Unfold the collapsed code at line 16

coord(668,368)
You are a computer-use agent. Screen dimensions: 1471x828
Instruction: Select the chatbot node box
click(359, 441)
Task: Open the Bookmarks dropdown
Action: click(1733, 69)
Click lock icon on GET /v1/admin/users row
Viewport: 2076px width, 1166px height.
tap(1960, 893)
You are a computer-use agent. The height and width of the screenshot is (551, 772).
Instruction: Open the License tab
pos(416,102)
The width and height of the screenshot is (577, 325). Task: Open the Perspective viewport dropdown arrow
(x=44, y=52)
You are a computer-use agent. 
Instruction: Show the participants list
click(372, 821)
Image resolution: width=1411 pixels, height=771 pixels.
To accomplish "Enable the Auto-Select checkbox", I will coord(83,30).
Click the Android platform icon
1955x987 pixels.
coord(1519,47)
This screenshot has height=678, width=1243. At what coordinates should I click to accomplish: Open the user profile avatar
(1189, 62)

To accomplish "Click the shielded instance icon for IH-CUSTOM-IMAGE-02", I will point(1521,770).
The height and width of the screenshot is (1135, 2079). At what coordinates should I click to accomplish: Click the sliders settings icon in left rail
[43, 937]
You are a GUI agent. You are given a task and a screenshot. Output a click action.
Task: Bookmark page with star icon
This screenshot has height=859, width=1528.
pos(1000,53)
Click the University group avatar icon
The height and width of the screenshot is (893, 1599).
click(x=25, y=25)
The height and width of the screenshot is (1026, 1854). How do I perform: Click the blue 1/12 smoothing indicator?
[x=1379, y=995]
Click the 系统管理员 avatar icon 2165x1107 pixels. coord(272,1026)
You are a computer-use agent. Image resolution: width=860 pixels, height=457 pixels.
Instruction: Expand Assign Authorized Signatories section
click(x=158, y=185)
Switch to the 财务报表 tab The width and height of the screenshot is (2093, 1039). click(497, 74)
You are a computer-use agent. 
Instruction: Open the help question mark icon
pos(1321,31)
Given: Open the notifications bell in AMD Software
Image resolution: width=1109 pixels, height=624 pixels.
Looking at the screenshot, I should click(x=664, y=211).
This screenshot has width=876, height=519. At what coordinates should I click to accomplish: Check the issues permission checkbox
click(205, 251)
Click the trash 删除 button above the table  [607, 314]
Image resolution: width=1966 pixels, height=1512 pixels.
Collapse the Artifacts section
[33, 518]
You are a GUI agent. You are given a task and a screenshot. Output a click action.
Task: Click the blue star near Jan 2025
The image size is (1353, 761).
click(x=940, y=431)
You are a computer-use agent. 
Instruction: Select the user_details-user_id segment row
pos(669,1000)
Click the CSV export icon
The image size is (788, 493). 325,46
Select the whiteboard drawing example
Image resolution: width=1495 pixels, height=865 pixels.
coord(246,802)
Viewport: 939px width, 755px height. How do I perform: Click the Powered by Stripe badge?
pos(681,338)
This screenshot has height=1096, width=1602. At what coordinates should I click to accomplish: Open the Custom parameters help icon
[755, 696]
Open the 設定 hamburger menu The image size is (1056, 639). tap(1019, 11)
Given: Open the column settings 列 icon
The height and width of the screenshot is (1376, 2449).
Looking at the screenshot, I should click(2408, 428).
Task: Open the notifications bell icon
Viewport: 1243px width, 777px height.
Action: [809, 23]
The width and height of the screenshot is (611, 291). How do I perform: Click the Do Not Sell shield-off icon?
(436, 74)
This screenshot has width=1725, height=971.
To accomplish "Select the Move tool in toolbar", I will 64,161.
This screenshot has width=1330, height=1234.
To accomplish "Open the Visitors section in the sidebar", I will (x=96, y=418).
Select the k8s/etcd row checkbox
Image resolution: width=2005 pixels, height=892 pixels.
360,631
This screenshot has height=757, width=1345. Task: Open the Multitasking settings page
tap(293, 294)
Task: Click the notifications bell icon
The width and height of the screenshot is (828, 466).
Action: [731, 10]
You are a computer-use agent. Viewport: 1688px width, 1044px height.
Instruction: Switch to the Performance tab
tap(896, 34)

(BRIEF): The answer should be the full set of records, reproduced exactly.

(TASK RESULT):
Unfold the collapsed code at line 16

coord(668,368)
You are a computer-use agent. Screen dimensions: 1471x828
Instruction: Select the chatbot node box
click(359, 441)
Task: Open the Bookmarks dropdown
Action: click(1733, 69)
Click lock icon on GET /v1/admin/users row
Viewport: 2076px width, 1166px height.
tap(1960, 893)
You are a computer-use agent. The height and width of the screenshot is (551, 772).
Instruction: Open the License tab
pos(416,102)
The width and height of the screenshot is (577, 325). Task: Open the Perspective viewport dropdown arrow
(x=44, y=52)
You are a computer-use agent. 
Instruction: Show the participants list
click(372, 821)
Image resolution: width=1411 pixels, height=771 pixels.
To accomplish "Enable the Auto-Select checkbox", I will coord(83,30).
Click the Android platform icon
1955x987 pixels.
coord(1519,47)
This screenshot has height=678, width=1243. At what coordinates should I click to accomplish: Open the user profile avatar
(1189, 62)

To accomplish "Click the shielded instance icon for IH-CUSTOM-IMAGE-02", I will point(1521,770).
The height and width of the screenshot is (1135, 2079). At what coordinates should I click to accomplish: Click the sliders settings icon in left rail
[43, 937]
You are a GUI agent. You are given a task and a screenshot. Output a click action.
Task: Bookmark page with star icon
This screenshot has height=859, width=1528.
pos(1000,53)
Click the University group avatar icon
The height and width of the screenshot is (893, 1599).
click(x=25, y=25)
The height and width of the screenshot is (1026, 1854). How do I perform: Click the blue 1/12 smoothing indicator?
[x=1379, y=995]
Click the 系统管理员 avatar icon 2165x1107 pixels. coord(272,1026)
You are a computer-use agent. Image resolution: width=860 pixels, height=457 pixels.
Instruction: Expand Assign Authorized Signatories section
click(x=158, y=185)
Switch to the 财务报表 tab The width and height of the screenshot is (2093, 1039). click(497, 74)
You are a computer-use agent. 
Instruction: Open the help question mark icon
pos(1321,31)
Given: Open the notifications bell in AMD Software
Image resolution: width=1109 pixels, height=624 pixels.
Looking at the screenshot, I should click(x=664, y=211).
This screenshot has width=876, height=519. At what coordinates should I click to accomplish: Check the issues permission checkbox
click(205, 251)
Click the trash 删除 button above the table  [607, 314]
Image resolution: width=1966 pixels, height=1512 pixels.
Collapse the Artifacts section
[33, 518]
You are a GUI agent. You are given a task and a screenshot. Output a click action.
Task: Click the blue star near Jan 2025
The image size is (1353, 761).
click(x=940, y=431)
You are a computer-use agent. 
Instruction: Select the user_details-user_id segment row
pos(669,1000)
Click the CSV export icon
The image size is (788, 493). 325,46
Select the whiteboard drawing example
Image resolution: width=1495 pixels, height=865 pixels.
coord(246,802)
Viewport: 939px width, 755px height. How do I perform: Click the Powered by Stripe badge?
pos(681,338)
This screenshot has height=1096, width=1602. At what coordinates should I click to accomplish: Open the Custom parameters help icon
[755, 696]
Open the 設定 hamburger menu The image size is (1056, 639). tap(1019, 11)
Given: Open the column settings 列 icon
The height and width of the screenshot is (1376, 2449).
Looking at the screenshot, I should click(2408, 428).
Task: Open the notifications bell icon
Viewport: 1243px width, 777px height.
Action: [809, 23]
The width and height of the screenshot is (611, 291). How do I perform: Click the Do Not Sell shield-off icon?
(436, 74)
This screenshot has width=1725, height=971.
To accomplish "Select the Move tool in toolbar", I will 64,161.
This screenshot has width=1330, height=1234.
To accomplish "Open the Visitors section in the sidebar", I will (x=96, y=418).
Select the k8s/etcd row checkbox
Image resolution: width=2005 pixels, height=892 pixels.
360,631
This screenshot has height=757, width=1345. Task: Open the Multitasking settings page
tap(293, 294)
Task: Click the notifications bell icon
The width and height of the screenshot is (828, 466).
Action: [731, 10]
You are a computer-use agent. Viewport: 1688px width, 1044px height.
Instruction: Switch to the Performance tab
tap(896, 34)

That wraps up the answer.